• [To do]
- 1) In the profile of Tim Meadows, where did he grow up?
- 2) Pick up the profile of Tim Meadows after its last sentence and carry it forward.

• [Given passage]
========================================
By Earl Dittman     Jul 19, 2009 in Entertainment
As he heads into Season 3 of The Bill Engvall Show, series costar Tim Meadows (a Saturday Night Live & Second City alum) recalls how a Talking Heads movie convinced the one-time "Ladies Man" to exorcise his shyness and pursue a career in comedy.
Becoming a professional comic was the furthest thing from young Tim Meadows mind while growing up in the Detroit suburb of Highland Park. The timid and unadventurous pre-teen practically had to be forced into interacting with other human beings, and the notion of trying to entertain his peers or make them laugh was simply out of the question. “I was not funny at all while I growing up, in the least bit,” recalls the 48-year-old costar of The Bill Engvall Show. “I wasn’t the class clown or anything like that. I was painfully shy as a kid. All I used to do was watch a lot of television. I was always a fan of comedy, so I loved sitcoms and any kind of comedy on television. But I was very shy. When I got older, I distinctly remember having conversations with my mother about needing to overcome being so introverted. She used to tell me, ‘You need to go outside the house. You need to make friends. You need to go out and play sports or something like a normal kid.’ I tried, but I was more focused on comedy, but I didn't think I could make a career out of it. I just keep wondering how I could make it play a part in my life.”
It would take more than his mom’s caring words and heavy-handed coaxing to force Meadows to pull his head out of the proverbial sand. Oddly, a concert film filled with live performances of Top Ten hits like “Burning Down The House” and “Take Me To The River” would end-up helping Meadows jump-start his career as a highly successful comedian (with a ten season gig, 1991-2000, on Saturday Night Live, a lengthy stint as a Second City comedy troupe member and the star of several hit motion pictures – Mean Girls, Walk Hard -- and primetime comedy series, including the highly-rated sitcom The Bill Engvall Show).
========================================
(Interface element listing)

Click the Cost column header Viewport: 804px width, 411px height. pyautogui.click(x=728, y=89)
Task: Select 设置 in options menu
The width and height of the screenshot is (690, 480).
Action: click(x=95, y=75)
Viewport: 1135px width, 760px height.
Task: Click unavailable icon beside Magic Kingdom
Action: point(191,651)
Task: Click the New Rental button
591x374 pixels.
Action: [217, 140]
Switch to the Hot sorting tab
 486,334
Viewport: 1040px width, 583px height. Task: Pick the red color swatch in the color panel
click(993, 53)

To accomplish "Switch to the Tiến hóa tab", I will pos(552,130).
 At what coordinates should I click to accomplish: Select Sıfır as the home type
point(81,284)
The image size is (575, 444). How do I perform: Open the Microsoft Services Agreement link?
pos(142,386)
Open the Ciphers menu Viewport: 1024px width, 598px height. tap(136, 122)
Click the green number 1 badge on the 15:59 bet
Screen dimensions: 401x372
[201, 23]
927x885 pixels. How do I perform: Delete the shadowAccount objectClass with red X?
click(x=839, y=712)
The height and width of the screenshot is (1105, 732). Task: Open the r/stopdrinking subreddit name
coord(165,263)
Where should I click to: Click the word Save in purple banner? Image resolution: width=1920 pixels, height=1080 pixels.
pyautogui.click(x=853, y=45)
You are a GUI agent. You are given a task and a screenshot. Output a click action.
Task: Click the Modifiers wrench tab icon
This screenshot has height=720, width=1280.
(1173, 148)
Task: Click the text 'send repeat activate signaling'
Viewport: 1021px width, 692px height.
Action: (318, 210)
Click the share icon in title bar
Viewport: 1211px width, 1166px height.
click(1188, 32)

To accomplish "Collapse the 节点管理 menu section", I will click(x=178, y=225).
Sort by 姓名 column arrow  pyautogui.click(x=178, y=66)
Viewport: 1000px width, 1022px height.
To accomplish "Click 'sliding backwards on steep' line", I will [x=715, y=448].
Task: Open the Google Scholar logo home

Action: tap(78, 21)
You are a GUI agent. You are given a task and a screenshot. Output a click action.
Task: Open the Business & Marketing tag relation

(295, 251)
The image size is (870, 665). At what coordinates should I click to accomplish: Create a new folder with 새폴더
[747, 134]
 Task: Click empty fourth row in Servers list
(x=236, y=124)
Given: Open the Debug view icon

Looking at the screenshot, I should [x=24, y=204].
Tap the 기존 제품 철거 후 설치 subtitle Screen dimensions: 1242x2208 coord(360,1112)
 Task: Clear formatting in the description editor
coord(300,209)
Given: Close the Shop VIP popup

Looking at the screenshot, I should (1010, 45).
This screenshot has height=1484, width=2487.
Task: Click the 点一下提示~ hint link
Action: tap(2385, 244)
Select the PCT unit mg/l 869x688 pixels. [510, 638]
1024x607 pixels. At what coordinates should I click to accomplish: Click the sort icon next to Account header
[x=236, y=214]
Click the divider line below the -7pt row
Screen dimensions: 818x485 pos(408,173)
========================================
• [Answers provided]
- 1) In the Detroit suburb of Highland Park.

- 2)
“It took something really unexpected to make me come out of my comedy closet,” confesses the creator of the iconic Saturday Night Live character Leon “Ladies Man” Phelps. “When I was older, I went to see the concert movie Stop Making Sense by the Talking Heads, at the Art Institute in Detroit. I remember watching it and thinking ‘Those guys are artists and they are living the lives that they want to live. And I don’t have anyone to blame but myself if I don’t do this. I don’t want to ever look back and regret not trying. I really want to do this. I want to be an actor. I want to an artist. So, I’m going to do it.’ As I walked out of the theater, I said out loud, ‘I’m moving to Chicago and joining Second City.’ So, I guess I have the Talking Heads to thank or blame for my career. I wouldn’t be where I am now without them.”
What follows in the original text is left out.